Paylaş
Dün de NTV’de bir taraftan OVP’deki döviz cinsi milli gelirin saklanmasını normalmiş gibi anlatırken, diğer taraftan da makro ihtiyati önlemlerle Türkiye’nin özel kesim borçlarının kısa vadeden uzun vadeye kaydırıldığını anlatıyordu. Ancak bu durum, Babacan’ın bize anlattığı gibi, yani kâğıt üzerinde göründüğü gibi değil.
Babacan’ın bahsettiği ‘iyileşme’ hali şu; Merkez Bankası yılbaşında, çekirdek dışı (döviz mevduatı dışındaki) yükümlülükler ki çoğu dışarıdan alınan krediler üzerinden belirlediği zorunlu karşılıkları değiştirdi. Bankanın açıkladığı hedef; ‘kısa vadeye yüksek, uzun vadeye düşük karşılık’ uygulaması ile bankaları kısa vadeli döviz borçlanmadan caydırmak, uzun vadeli borçlanmaya sevk etmekti. Oysaki bankalar her zaman olduğu gibi bu düzenlemenin de ‘etrafından dolaşmayı’ becerdiler. Sonuçta kısa vadeli borçlar 13 milyar dolar azalarak, 8 ayda uzun vadeye kaymış göründü.
Merkez Bankası, yıl içinde yaptığı aynı yönde düzenlemelerle yılbaşına göre; 1 yıla kadar olan kısa vadeli döviz borçlanmaları üzerinden talep ettiği zorunlu karşılığı 7 puana yakın artırırken, 2 yıla kadar olanları sadece 3 puan artırmış, 2 yıldan uzun vadeleri ise 3 puan düşürmüş oldu. Milyar dolarlık finansman sağlayan bankalar için 70 milyon dolar ilave karşılığı Merkez Bankası’na yatırmak demek bu.
Peki, bankalar ne yaptı? Bankaların, 1 yıldan kısa yükümlülüklerden 7 puan daha yüksek karşılık yatırmaktan kaçınmak için; en basitinden, aldıkları kredileri ‘1 yıl+1 hafta’ vade ile yani bir yılı geçecek biçimde vade yapılanmasına gittikleri biliniyor. Bu da, 1 yılı geçtiği için uzun vadeli finansman ve borçlanma olarak kayda geçti ve Türkiye’nin dış borçlanma verilerinde ‘vade uzamış’ gibi göründü.
Daha fazlası, bir bankacıya göre; bu konu bankaların Hazine ve Merkez Bankası yetkilileri ile düzenli olarak yaptıkları aylık ‘Piyasa Yapıcısı Bankalar Toplantısı’nda da dile getirildi.
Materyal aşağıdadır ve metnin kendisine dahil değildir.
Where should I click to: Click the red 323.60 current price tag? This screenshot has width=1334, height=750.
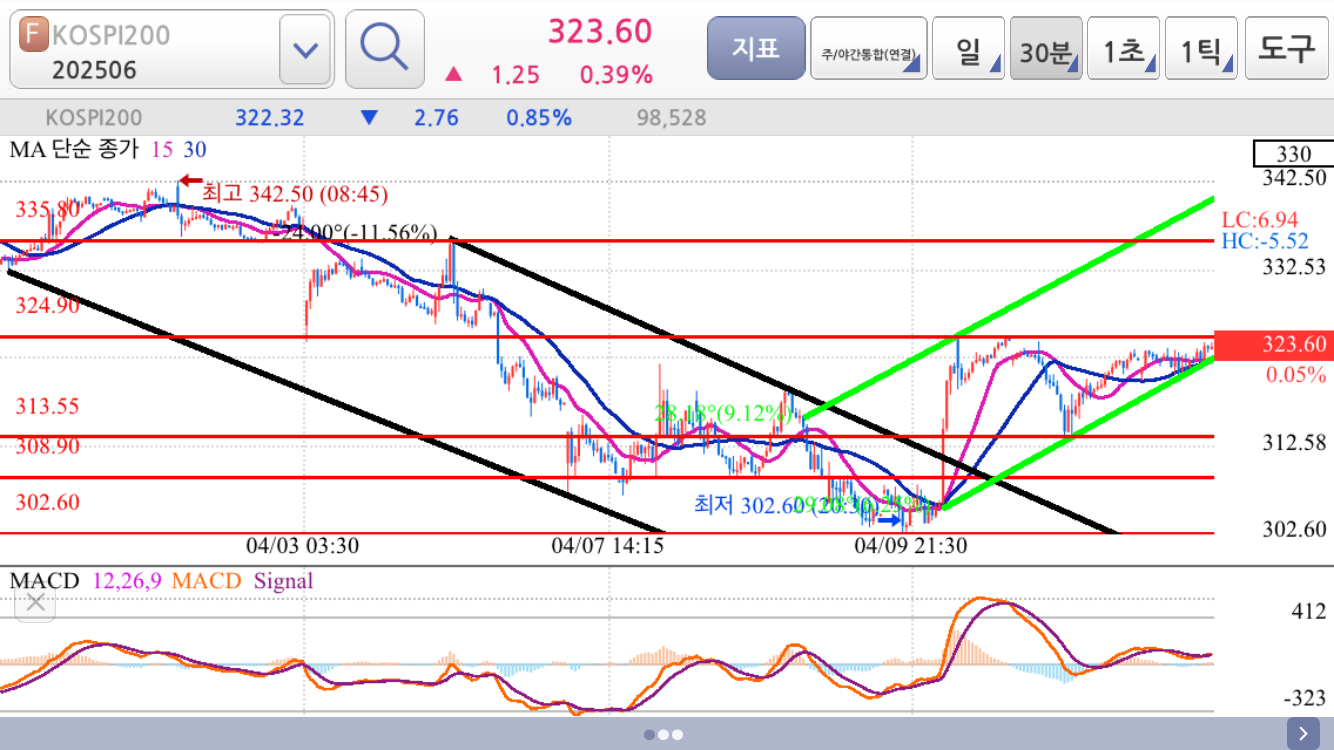pyautogui.click(x=1273, y=345)
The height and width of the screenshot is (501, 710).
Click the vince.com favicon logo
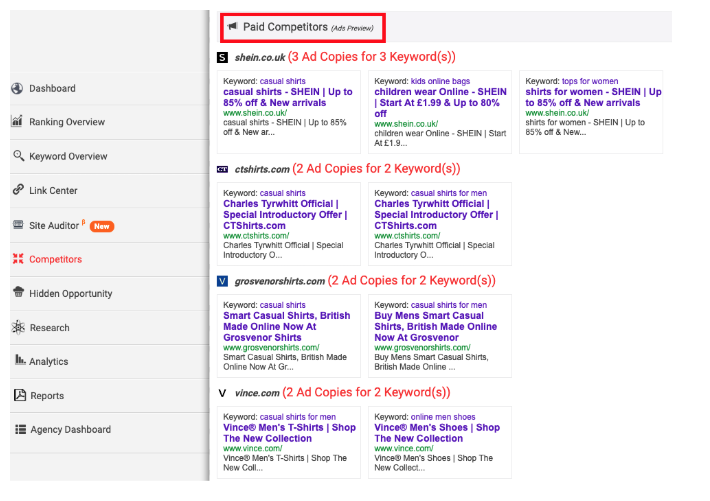[x=222, y=393]
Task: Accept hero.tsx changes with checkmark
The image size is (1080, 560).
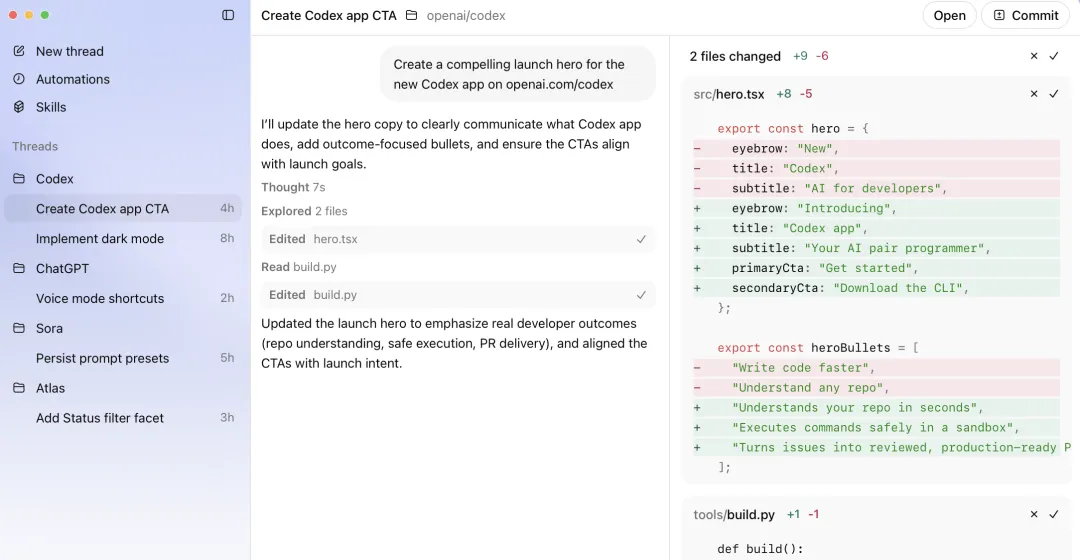Action: click(x=1054, y=94)
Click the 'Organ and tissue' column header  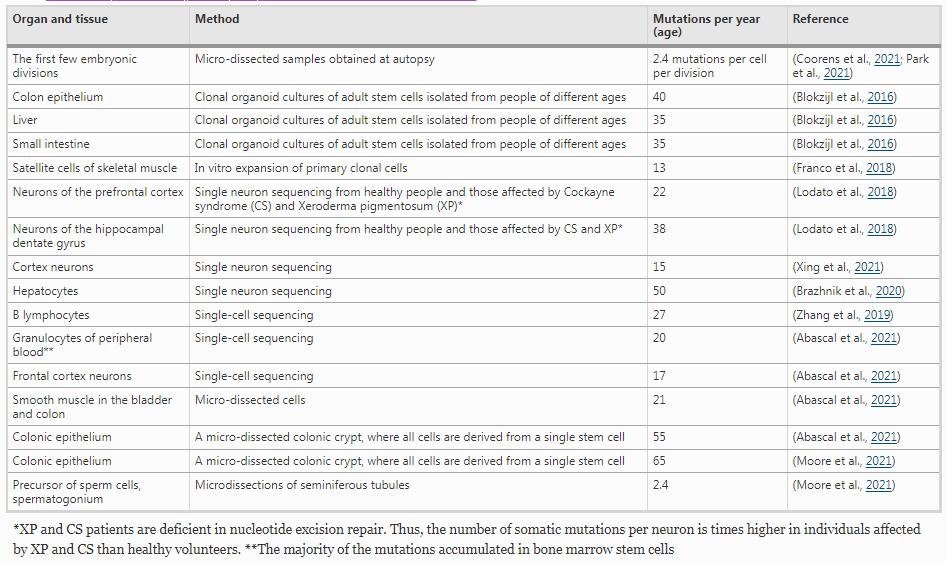pos(60,19)
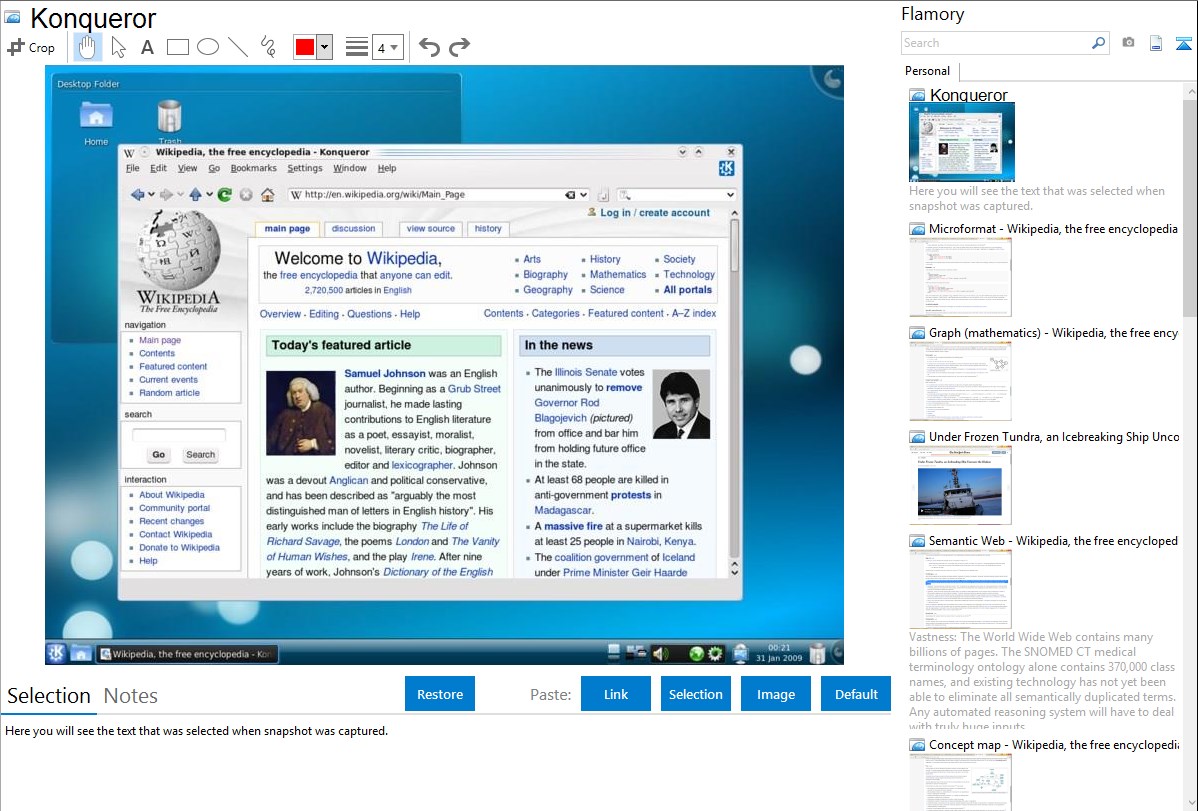This screenshot has width=1198, height=811.
Task: Click the red color swatch
Action: coord(304,47)
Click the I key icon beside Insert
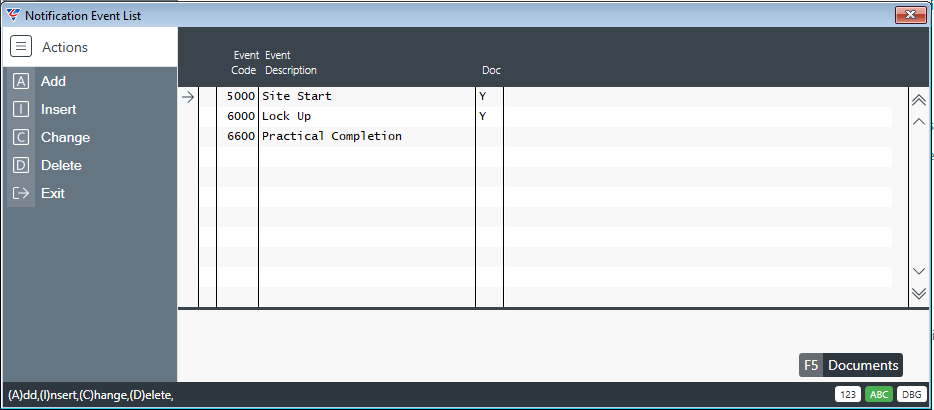Viewport: 934px width, 410px height. [21, 110]
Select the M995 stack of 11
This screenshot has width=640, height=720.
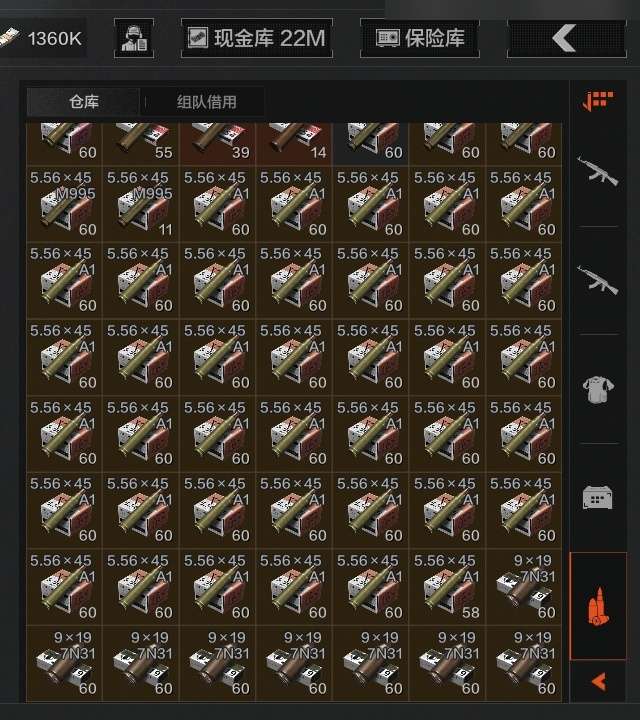[x=140, y=204]
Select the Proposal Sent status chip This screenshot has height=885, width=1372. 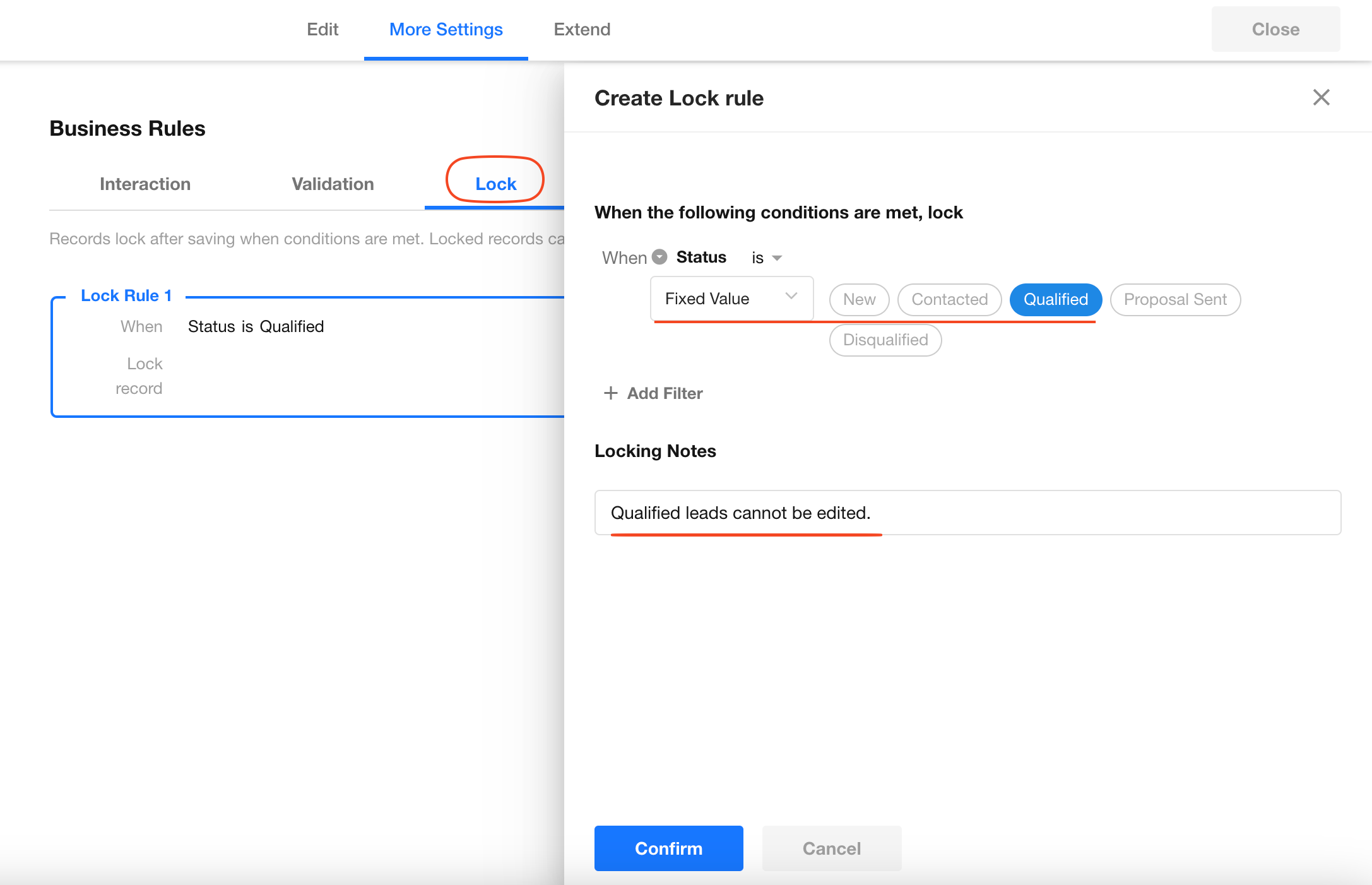pyautogui.click(x=1174, y=299)
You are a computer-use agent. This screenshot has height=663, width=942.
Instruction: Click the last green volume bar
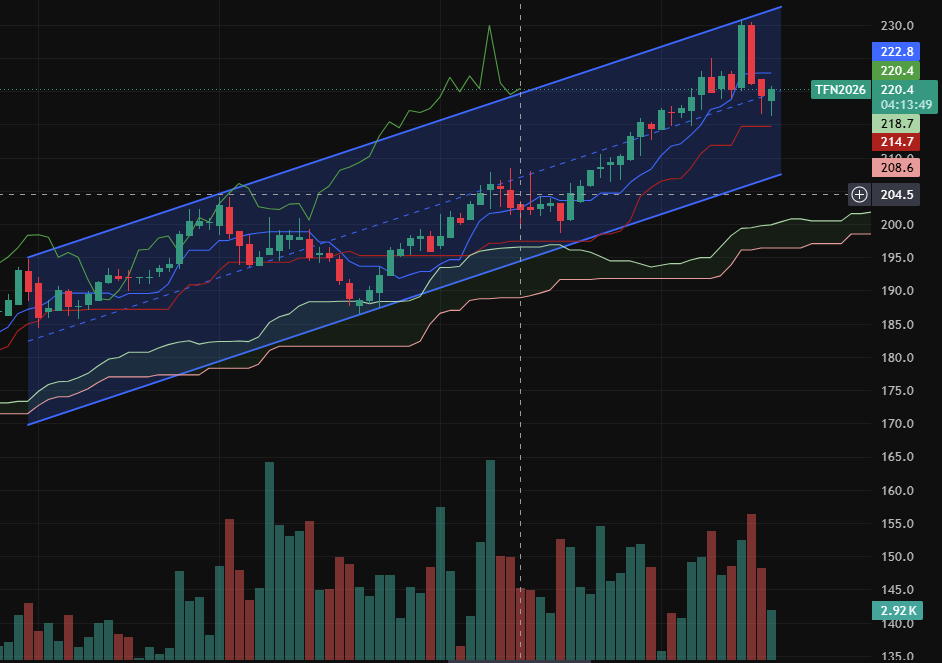point(771,635)
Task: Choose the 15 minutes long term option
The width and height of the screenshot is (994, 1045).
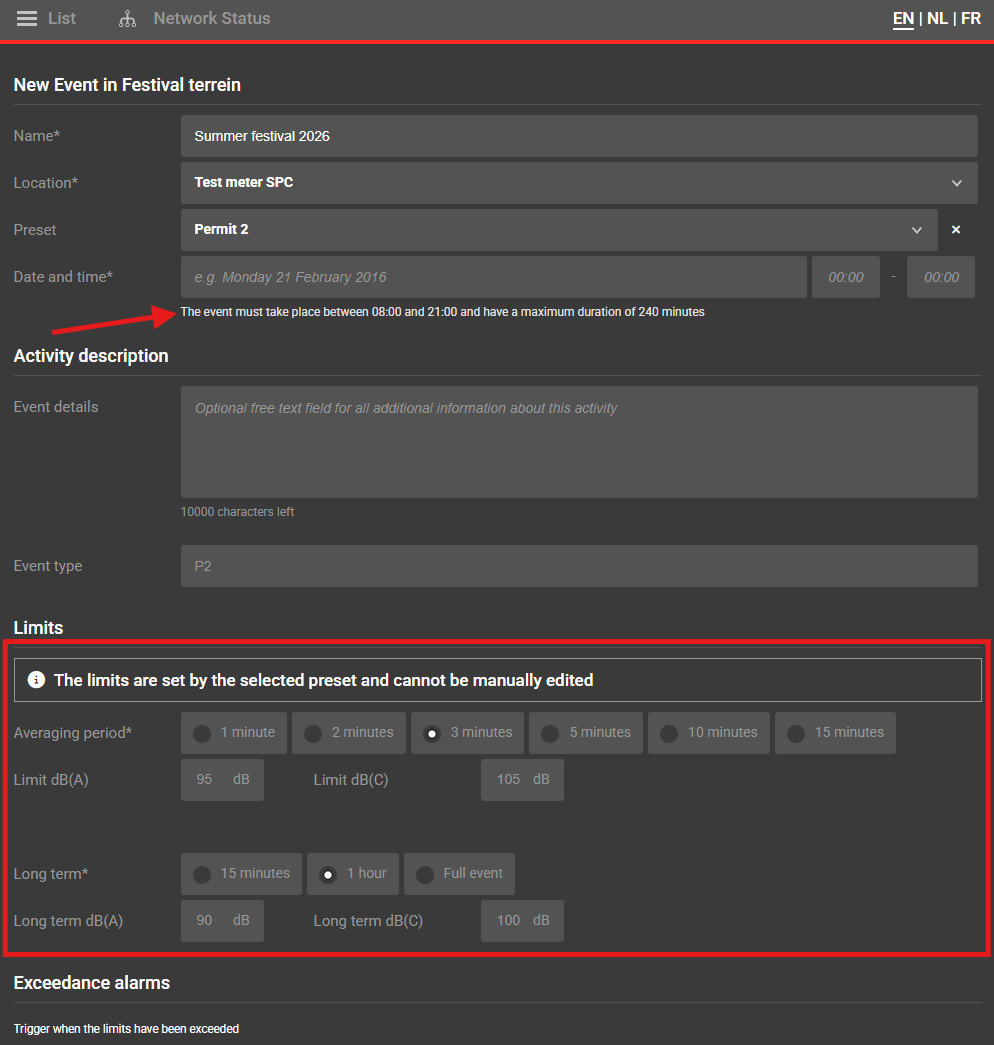Action: click(202, 874)
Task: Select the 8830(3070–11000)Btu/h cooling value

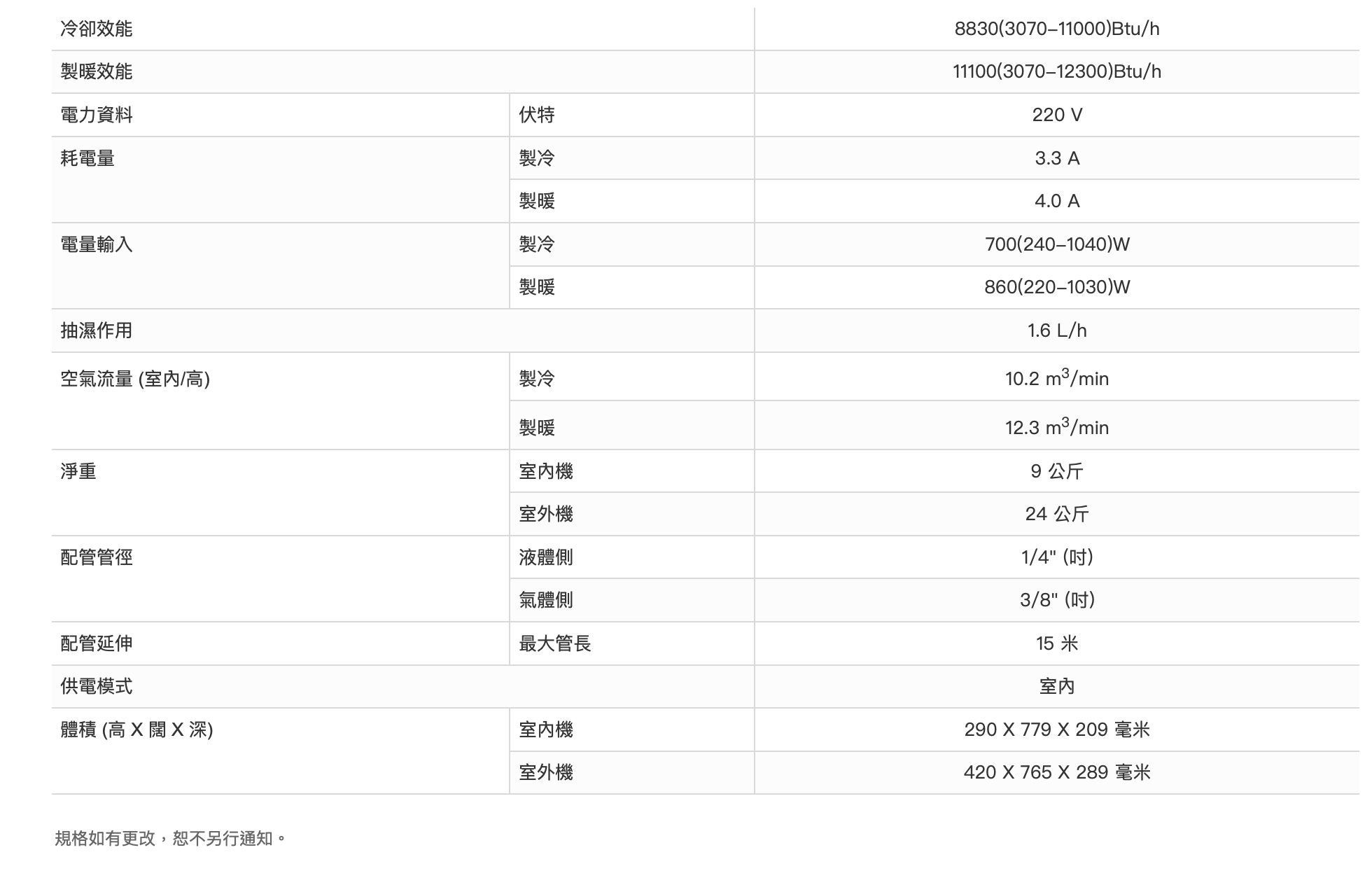Action: coord(1056,29)
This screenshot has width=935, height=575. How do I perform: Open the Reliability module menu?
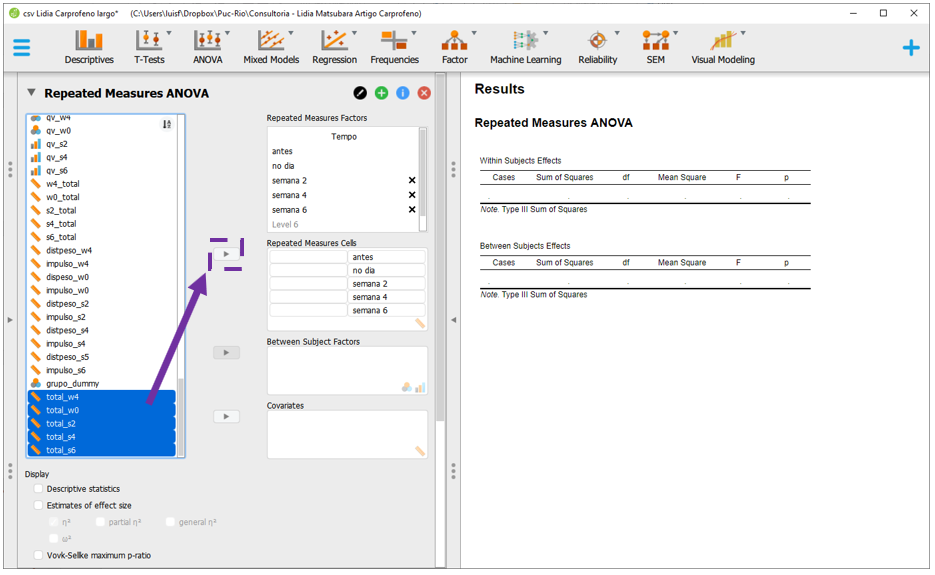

Ne yazık ki, ‘mış gibi yapma’ eğilimi ağır basmış. Ne Merkez Bankası, ne de Hazine, bu düzenlemenin ‘etrafından dolaşıldığının’ ya farkında bile değil, ya da bize bunu ‘Türkiye’nin dış borçlanma vade yapısının uzadığı’ biçiminde sunma çabasına devam ediyorlar.
İşte bu yüzden, ‘sağır sultan’ bile duydu; ama Babacan bize vadelerin uzatıldığından bahsediyor. Hem de uluslararası konjonktürde gelişen ülkelere giden sermaye azalıp tersine geri dönerken; hem de Türkiye’de ödemeler dengesinde geçen yılın aynı dönemine göre ülkeye gelen finansman miktarının yarı yarıya azaldığı bir 8 ayda.
Yazımın ekindeki tablolarda var; özel kesimin Türkiye’ye sağladığı uzun vadeli finansman küresel likiditenin en bol olduğu dönemde bile kayda değer bir artış sağlayamamış. 2009-2011 arasında 127-128 milyar dolardan, beş yıl sonra 2014 sonunda 40 milyar dolarlık artışla 167 milyar dolara çıkılmış. Bu yılın sekiz ayında ise kısa vadeli borç 13.5 milyar dolar azalırken, uzun vadeli borçlanma 13.7 milyar dolar artıvermiş. Bu kaymanın tamamının bankaların borç yapısındaki değişimden gelen birebir kayma olduğu görülüyor. Hikâyenin içine bakmadan sayılara kâğıt üstünden bakarsanız vadelerin bu kadar kötü bir konjonktürde birden bire uzadığını sanabilirsiniz.